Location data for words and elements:
═══
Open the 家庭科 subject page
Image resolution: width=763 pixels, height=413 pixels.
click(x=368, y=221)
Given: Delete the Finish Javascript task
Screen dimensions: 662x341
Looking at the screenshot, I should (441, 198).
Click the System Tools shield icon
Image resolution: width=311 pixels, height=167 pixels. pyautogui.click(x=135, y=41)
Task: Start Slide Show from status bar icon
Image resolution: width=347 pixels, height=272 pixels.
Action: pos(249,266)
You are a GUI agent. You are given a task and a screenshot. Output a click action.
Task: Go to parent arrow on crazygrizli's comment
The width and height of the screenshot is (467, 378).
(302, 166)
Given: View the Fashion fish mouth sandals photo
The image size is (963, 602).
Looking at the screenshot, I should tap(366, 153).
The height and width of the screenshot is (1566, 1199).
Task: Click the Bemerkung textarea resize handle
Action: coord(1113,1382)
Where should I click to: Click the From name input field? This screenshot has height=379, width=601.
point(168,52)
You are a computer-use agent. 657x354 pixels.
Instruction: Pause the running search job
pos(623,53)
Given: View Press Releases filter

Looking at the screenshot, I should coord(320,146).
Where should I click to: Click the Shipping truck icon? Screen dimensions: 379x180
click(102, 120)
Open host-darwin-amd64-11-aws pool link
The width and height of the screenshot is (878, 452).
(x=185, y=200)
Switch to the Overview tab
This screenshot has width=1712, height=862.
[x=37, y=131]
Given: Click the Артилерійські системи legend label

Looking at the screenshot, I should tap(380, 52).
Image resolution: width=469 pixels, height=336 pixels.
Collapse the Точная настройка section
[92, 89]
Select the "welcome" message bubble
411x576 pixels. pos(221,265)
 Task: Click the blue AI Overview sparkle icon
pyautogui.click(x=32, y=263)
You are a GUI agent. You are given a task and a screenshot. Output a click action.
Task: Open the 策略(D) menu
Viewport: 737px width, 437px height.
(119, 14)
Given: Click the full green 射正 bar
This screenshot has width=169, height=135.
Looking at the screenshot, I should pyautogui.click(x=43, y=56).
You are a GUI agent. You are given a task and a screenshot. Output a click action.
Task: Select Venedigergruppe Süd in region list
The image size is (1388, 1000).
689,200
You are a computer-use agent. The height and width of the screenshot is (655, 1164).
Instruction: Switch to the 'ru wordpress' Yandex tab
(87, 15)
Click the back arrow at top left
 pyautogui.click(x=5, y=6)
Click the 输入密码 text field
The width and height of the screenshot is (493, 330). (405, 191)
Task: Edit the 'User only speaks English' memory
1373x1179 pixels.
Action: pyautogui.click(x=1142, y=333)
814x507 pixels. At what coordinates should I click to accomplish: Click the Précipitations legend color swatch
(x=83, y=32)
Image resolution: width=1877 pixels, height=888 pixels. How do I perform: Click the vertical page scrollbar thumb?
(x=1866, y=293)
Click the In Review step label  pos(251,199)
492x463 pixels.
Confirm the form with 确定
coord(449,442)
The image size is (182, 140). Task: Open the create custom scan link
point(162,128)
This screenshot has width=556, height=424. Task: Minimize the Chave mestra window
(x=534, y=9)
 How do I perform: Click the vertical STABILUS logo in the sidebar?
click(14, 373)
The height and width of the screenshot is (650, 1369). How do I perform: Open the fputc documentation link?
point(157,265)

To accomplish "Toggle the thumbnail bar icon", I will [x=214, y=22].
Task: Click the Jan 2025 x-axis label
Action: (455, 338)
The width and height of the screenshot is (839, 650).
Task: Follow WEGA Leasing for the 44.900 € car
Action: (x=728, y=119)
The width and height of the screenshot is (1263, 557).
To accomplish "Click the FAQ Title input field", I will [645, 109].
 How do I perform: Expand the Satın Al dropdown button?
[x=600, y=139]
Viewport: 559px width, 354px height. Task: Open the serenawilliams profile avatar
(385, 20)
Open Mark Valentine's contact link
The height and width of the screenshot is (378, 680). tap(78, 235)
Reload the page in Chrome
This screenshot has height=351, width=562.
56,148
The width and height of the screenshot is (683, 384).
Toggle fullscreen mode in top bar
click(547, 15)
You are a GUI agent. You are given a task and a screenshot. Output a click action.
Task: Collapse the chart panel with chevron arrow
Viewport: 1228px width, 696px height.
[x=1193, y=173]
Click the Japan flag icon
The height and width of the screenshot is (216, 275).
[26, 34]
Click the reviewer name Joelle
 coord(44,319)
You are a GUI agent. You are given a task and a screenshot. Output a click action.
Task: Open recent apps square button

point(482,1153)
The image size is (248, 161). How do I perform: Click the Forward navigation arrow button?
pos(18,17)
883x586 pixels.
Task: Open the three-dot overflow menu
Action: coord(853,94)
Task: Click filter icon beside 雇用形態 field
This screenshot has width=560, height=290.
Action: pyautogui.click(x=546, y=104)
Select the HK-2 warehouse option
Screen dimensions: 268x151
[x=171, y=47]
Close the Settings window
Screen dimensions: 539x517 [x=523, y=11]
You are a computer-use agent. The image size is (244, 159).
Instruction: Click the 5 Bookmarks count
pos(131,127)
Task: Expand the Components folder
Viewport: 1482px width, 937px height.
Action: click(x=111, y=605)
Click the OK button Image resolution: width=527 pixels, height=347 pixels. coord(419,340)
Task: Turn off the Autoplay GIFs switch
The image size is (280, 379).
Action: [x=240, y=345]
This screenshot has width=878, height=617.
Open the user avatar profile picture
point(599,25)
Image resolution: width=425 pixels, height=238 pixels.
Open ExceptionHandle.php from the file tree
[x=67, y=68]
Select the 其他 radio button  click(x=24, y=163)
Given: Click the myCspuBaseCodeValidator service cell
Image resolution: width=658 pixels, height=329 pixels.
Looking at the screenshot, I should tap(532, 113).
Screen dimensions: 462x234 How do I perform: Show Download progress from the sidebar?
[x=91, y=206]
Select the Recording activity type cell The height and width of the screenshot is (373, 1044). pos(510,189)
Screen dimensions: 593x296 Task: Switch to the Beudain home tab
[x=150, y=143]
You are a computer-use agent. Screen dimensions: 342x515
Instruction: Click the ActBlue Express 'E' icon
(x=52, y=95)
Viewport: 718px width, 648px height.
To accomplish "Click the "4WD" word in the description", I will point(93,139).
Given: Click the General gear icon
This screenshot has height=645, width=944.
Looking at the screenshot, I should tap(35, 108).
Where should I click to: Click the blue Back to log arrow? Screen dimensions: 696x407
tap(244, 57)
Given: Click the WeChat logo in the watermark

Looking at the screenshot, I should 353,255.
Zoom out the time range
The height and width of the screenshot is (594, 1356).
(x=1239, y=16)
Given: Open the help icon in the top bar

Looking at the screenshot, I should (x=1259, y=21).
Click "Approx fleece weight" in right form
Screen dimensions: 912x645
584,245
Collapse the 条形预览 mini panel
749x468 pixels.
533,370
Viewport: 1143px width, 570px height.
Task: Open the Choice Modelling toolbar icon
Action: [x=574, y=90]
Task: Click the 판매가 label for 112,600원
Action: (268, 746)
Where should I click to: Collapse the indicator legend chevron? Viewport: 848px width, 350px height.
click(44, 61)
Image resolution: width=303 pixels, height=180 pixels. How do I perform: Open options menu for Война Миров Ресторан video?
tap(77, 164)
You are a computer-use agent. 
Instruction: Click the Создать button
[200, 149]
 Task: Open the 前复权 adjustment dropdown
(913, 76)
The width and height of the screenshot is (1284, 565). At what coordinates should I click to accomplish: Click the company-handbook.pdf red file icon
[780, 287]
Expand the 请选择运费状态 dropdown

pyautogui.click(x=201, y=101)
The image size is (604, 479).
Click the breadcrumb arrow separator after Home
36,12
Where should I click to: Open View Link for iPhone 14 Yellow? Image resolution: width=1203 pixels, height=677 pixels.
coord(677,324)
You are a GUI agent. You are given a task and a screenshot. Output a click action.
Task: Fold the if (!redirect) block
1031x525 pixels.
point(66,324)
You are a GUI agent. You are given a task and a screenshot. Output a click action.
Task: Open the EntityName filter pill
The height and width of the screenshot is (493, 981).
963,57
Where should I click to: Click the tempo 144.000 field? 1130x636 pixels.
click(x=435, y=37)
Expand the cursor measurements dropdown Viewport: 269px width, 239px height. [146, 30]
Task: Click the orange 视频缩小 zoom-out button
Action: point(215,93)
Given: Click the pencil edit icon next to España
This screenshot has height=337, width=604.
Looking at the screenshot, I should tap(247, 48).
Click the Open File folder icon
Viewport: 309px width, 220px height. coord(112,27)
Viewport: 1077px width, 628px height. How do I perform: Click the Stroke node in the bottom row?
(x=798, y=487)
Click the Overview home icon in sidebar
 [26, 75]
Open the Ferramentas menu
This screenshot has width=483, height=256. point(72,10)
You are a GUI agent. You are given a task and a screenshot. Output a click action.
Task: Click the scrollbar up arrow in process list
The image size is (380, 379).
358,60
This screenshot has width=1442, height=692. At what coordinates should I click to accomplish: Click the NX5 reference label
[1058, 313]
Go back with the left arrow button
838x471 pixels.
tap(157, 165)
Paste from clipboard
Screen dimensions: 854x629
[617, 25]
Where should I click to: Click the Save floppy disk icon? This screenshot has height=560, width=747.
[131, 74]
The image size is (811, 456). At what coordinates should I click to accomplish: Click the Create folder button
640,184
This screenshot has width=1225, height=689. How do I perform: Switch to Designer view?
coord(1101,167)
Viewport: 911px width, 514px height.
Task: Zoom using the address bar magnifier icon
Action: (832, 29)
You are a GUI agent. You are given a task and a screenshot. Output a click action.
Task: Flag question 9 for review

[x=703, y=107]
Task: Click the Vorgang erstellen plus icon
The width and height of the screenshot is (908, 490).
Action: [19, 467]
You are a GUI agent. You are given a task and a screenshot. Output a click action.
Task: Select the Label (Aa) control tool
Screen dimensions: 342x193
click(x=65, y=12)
═══
Given exercise:
Pull out the lines of the entries above that start with the line containing "will [x=214, y=22]." and continue through the line containing "[x=600, y=139]", and repeat them exactly, including both of those lines.

Output:
To accomplish "Toggle the thumbnail bar icon", I will [x=214, y=22].
Task: Click the Jan 2025 x-axis label
Action: (455, 338)
The width and height of the screenshot is (839, 650).
Task: Follow WEGA Leasing for the 44.900 € car
Action: (x=728, y=119)
The width and height of the screenshot is (1263, 557).
To accomplish "Click the FAQ Title input field", I will [645, 109].
 How do I perform: Expand the Satın Al dropdown button?
[x=600, y=139]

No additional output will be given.